Monday, July 09, 2007

Things that happened since I last posted:

1. Ryan and Brandon and Melanie and Davey and Jame introduced me to 3-Man and we played with these round dice that Jamie brought back from Chicago. Holy crap. I love that game and when I had to make up a rule, I totally made everybody express their love for the weiner.














2. I went to the Home Depot with my boyfriend and he spent a lot of time looking at air compressors. I am not a huge fan of the Home Depot because this one time I went with my dad when I was eight and he told me to "Stick your foot right here!" at the garage door opener display. And he shut it on my foot. And I was stuck. Flailing and crying. While he laughed. Very funny, dad. Anyhow, so I was shaking off bad memories and following Ryan around inquiring about every tool we came across. Then, I got bored and tried on every. single. toolbelt. at the Home Depot and asked random customers if they thought it made me look hippy.
3. I am hilarious with the promo. I like to have things explained to me. I think that is just the funniest shit I have ever witnessed since my brother tried to kill my cabbage patch by throwing it in the air and then it vengefully came down and almost broke his nose with its hard, rocklike melon. Ryan decided to explain to me how the dishwasher works and I sincerely almost peed out of my nose. I also have fabulous ideas. Like I wanted to play this game where we catch bugs and the bugs are worth money (fly - 50 cents, roleypoley - 13 cents, etc). Great idea huh. Ryan didn't think so and he didn't want to play so I pouted for a good ten minutes until he distracted me with Wii tennis and then I played like a badass thank you very much.

4. We went to see the Matisyahu/311 concert at the Woodlands. 8 of us got there in a huge white stretch hummer with a bar and porno lights on the inside (thanks to Hambone). However, we returned with only 6 because 2 arrests were made during the end of the concert and Jamie was all whoa they got arrested? this stuff never happens and Dave was all those police were using excessive force with that girl and I was all sweet we have more room in the limo and then Dave said oh that means more beer for the trip back and then everybody was happy.

5. I ate some bad food and I got some diarrhea. Bad. Nothing like this has ever happened to me. I think if I thought I had the diarrhea before, I was sadly mistaken. It was horrible. AND! I got it at Ryan's. So last night I woke up at three am (and 4am and 4:30 am, and 5:15 and finally 7:00am) and made a beeline for the bathroom (making sure the door was open this time before I rammed my nose into it again ) and this sweet soft-spoken ass of mine who refuses to poop at his house exploded in a thunderous roar that shaked the house and made the leaves wither and fall from all of Ryan's trees. Miserable. And then, this morning, I promptly threw the sheets into the washing machine. Coulda been mud. But I am not taking any chances. So all day, I have been hunched over and hoping people don't ask me why I am all red and shaking and sweaty.


5. Sucks. I got a flat. I have no spare. Luckily, I have the best boyfriend ever who spent his workday fixing my car. Because he is the bomb. Even if he isn't interested in 13 cent roley polies.

19 Comments:

Blogger blog Portland said...

# Goal
In the blog post, list every time the writer woke up during the night described in the fifth numbered item.

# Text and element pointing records

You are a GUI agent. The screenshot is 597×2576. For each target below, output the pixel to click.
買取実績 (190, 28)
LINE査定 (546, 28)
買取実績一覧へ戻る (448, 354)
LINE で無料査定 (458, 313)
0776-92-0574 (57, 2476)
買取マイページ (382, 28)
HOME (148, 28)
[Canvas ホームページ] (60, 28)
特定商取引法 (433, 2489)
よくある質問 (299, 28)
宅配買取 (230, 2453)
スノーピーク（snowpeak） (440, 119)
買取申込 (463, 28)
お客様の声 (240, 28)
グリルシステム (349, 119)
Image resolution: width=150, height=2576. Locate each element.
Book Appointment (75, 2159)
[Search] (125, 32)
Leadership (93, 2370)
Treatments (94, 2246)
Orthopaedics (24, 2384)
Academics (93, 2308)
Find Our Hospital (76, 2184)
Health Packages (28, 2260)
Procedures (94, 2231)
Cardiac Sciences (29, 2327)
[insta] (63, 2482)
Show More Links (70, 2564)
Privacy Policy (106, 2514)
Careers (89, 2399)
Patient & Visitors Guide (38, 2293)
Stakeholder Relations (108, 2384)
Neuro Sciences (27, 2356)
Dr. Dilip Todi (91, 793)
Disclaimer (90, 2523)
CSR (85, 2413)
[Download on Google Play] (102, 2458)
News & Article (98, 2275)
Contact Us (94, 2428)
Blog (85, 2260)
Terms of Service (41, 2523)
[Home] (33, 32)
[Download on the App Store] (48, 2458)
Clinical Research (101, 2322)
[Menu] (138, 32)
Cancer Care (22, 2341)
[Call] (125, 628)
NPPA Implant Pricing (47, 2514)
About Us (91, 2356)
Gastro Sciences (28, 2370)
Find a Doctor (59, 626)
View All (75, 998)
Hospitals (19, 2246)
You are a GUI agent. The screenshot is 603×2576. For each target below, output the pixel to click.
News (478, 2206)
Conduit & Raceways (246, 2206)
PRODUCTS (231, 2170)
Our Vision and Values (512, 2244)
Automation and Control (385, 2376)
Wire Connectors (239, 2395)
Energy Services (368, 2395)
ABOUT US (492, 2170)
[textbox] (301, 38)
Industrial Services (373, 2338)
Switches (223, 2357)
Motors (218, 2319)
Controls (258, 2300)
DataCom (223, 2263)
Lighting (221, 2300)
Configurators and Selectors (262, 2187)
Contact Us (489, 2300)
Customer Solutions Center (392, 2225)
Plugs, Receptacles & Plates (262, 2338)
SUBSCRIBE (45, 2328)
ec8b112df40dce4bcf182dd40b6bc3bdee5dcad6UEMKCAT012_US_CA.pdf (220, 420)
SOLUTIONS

# Result of this task
3 a.m., 4 a.m., 4:30 a.m., 5:15, and 7:00 a.m.